One of my all time favorite lessons to teach involves these glasses!  It is important to me that my students know that there is more than one type of reading required in our WORKSHOP.  Each and everyday they will be required to read for pleasure with a book of their own choosing, where they can kick back and simply enjoy a good read!  Other times, they will need a pencil in hand for serious close reading of a text that requires digging in, making notes, rereading, and responding to the informational text they have been assigned.
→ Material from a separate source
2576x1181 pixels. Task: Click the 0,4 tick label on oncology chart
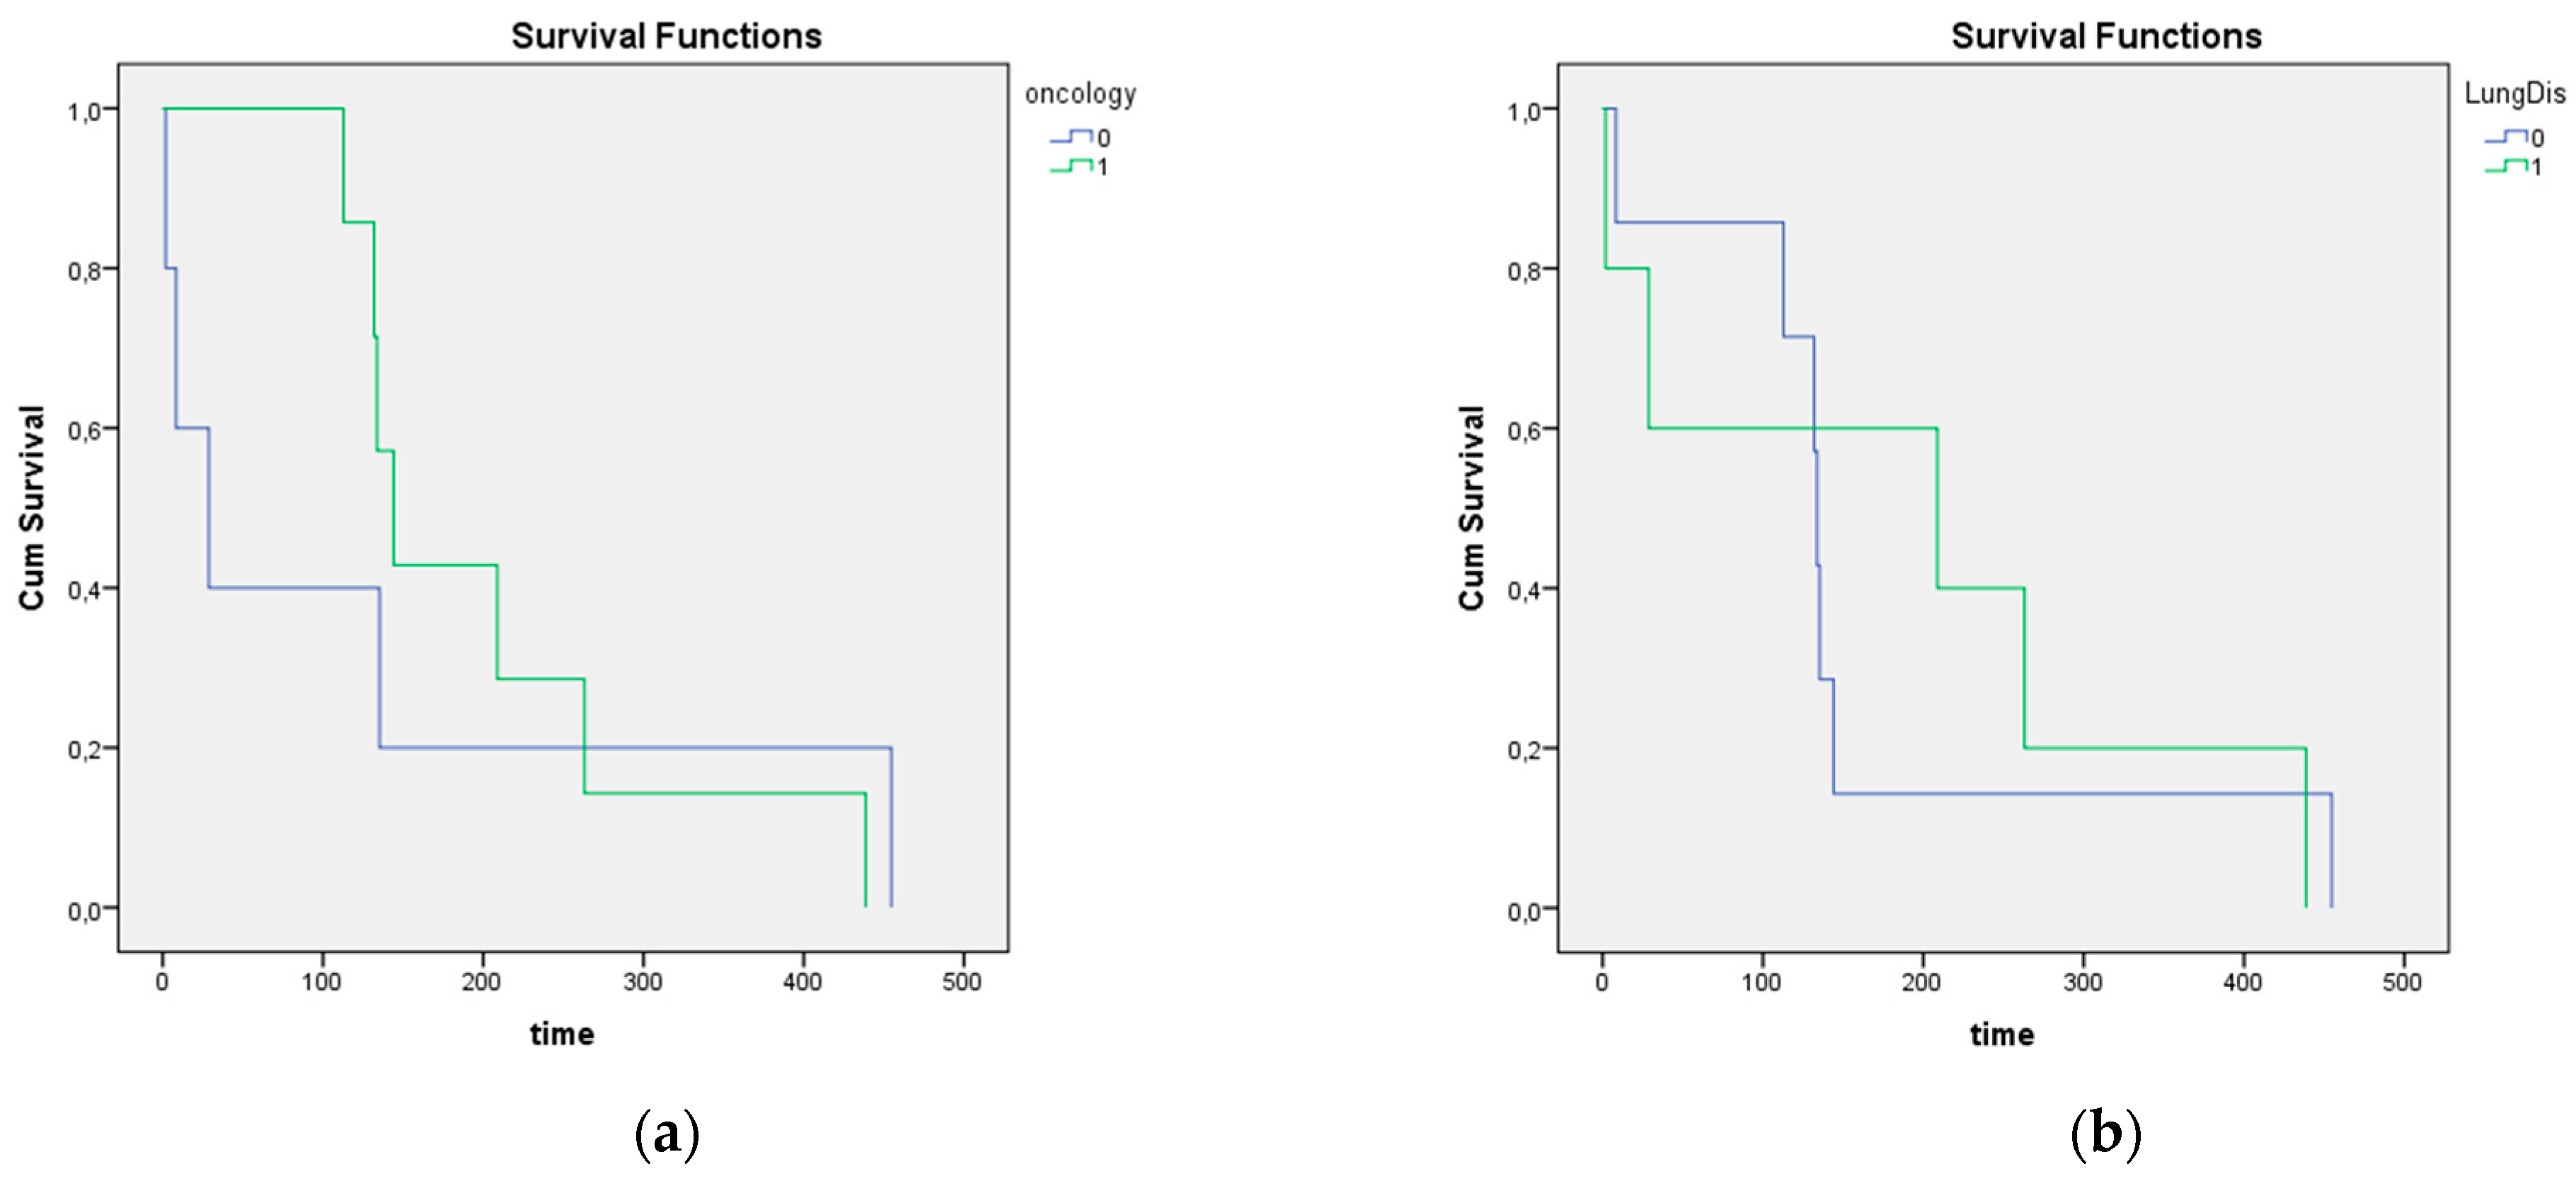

While doing our close reading, I like to set my students up with a model for how to respond to informational discussion questions.  I found this fabulous APE model some time ago on the internet.  Not sure where it came from but it is wonderful!  I made labels with the model for my students to add to the Literacy Notebooks for future reference, and made an anchor chart for the wall.
A-  Refer to what you are ASKED
P- List PROOF from the text as evidence
E- EXPLAIN your answer thoroughly

And last but not least, I want my students to understand the "WHY" behind why I often give them Social Studies documents to read and analyze during our Literacy Workshop.  Okay, let's face facts, I am responsible for our state's social studies standards.  I posted a few weeks back about my Social Studies Story Board, and it is working beautifully with one exception.  I was planning to use incomplete notes that come straight from our support documents as part of their reading material.  Then it occurred to me, that I really didn't understand the "WHY" behind why the blanks in the notes were needed.  If my goal is for my students to comprehend the text as they read it, why did I feel the need to leave holes in the text for them to fill.  In the hopes of getting away from the traditional Social Studies textbook and notes to memorize, why did I need this traditional method?  So, out the window it went!  And if "because we always have" wasn't a good enough reason for me to teach that way, I certainly don't think that it is a good enough reason for kids to understand why they needed learn that way.

So, we are taking a different route this year!  We will be using EDMODO to view and reflect on videos, we will be reading lots of lots of historical fiction, primary and secondary sources, and talking about how we feel about what happened in HISTORY, rather than reading the notes and hoping for some memorization!

I opened my first Social Studies lesson with this video!  I think they totally got the "WHY" behind why we learn HISTORY!

So that's it!  Our first week in a nutshell!  I truly believe that you can't effectively teach until you have a full foundation of what is expected, along with a clear understanding of why what you are teaching is important. Take the time to build a firm foundation in your classroom and you will be off to a terrific year!